THE EXERCISE:
Reproduce, word for word, the portion of the forum thread on pan-fried salmon that starts with "## SeniorSitizen (Sep" and goes on through "of Gordon Ramsey.".

EXCERPTED TEXT:

━━━━━━━━━━━━━━━━

# Salmon pan fried



## Two Knots (Nov 12, 2011)

I made pan fried salmon in a
Lemon butter sauce…seasoned the salmon with salt/ pepper, paprika, and a touch of garlic on the salmon…Sautéed the salmon in 2 tablespoons of butter and a dollop of olive oil…juice of one lemon and lemon zest and at the end a sprinkle of breadcrumbs with a couple dots of butter, and more lemon zest.

I sautéed the salmon with the pan covered…the shrimp I washed, dried and 
put salt on them and then dipped then in flour…I fried them up in the same 
pan along side the salmon ( I added the shrimp after the salmon was halfway cooked) It was all good.👍😋


----------



## SeniorSitizen (Sep 10, 2012)

Must send this to the Salmon lovers in the family .


----------



## wooleybooger (Feb 23, 2019)

You must cook it skin side down first then flesh side and it must be pink inside when finished. Don't do any of that and you risk the wrath of Gordon Ramsey.


----------



## Two Knots (Nov 12, 2011)

The lighting over my table made it look white inside…I cooked it skin side down and didn’t flip it…
I just covered it. Very moist and pink inside.


----------



## Bud9051 (Nov 11, 2015)

Maybe I'm a coward but I take the filet knife to it and remove the skin. Don't want anything slowing me down once I start to eat .
Really sounds great and all I'm missing is one fresh lemon (need the zest), will pick up today.

Thanks
Bud


----------



## Bud9051 (Nov 11, 2015)

━━━━━━━━━━━━━━━━

INFORMATION GIVEN:
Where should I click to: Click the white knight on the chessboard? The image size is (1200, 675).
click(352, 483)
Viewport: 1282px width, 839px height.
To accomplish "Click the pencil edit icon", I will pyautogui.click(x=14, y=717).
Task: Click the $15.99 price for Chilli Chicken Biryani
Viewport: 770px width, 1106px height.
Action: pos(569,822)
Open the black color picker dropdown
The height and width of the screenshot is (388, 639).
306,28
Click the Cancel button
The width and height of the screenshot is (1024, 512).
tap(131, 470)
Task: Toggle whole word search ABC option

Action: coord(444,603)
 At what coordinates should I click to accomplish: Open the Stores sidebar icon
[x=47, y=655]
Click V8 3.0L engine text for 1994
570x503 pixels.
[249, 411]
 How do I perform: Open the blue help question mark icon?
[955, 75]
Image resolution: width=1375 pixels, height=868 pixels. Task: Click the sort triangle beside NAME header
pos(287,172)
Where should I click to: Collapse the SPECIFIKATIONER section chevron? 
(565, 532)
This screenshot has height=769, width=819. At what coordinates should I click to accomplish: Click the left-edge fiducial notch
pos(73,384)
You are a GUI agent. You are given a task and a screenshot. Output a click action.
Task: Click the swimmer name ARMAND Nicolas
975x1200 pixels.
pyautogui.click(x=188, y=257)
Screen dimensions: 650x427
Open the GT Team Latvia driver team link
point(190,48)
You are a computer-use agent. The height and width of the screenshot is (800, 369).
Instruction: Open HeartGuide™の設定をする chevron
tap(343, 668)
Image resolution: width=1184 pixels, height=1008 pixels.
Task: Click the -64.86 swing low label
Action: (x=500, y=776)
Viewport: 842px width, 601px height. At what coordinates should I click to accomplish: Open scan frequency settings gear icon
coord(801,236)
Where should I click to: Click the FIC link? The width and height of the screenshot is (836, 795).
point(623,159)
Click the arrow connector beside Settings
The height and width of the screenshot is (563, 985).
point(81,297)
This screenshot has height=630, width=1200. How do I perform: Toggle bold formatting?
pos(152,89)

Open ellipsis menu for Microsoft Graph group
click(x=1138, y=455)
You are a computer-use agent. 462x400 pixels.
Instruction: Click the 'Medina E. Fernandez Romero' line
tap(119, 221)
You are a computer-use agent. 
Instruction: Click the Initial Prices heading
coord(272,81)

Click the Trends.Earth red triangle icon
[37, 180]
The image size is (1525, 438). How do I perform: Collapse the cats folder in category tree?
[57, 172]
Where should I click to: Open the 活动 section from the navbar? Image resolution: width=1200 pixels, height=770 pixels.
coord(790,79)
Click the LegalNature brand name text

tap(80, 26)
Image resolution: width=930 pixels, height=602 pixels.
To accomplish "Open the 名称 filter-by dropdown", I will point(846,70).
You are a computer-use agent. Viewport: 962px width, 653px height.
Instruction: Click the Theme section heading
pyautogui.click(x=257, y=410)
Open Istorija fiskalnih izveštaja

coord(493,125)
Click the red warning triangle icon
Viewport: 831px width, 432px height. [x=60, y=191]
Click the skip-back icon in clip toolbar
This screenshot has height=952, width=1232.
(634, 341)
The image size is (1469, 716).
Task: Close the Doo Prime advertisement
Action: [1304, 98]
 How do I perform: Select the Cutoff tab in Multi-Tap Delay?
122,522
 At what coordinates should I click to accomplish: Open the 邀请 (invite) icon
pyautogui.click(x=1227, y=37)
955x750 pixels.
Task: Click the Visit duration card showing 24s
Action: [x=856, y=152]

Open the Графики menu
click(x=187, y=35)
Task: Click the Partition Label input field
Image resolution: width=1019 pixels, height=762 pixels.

━━━━━━━━━━━━━━━━

SOLUTION:
## SeniorSitizen (Sep 10, 2012)

Must send this to the Salmon lovers in the family .


----------



## wooleybooger (Feb 23, 2019)

You must cook it skin side down first then flesh side and it must be pink inside when finished. Don't do any of that and you risk the wrath of Gordon Ramsey.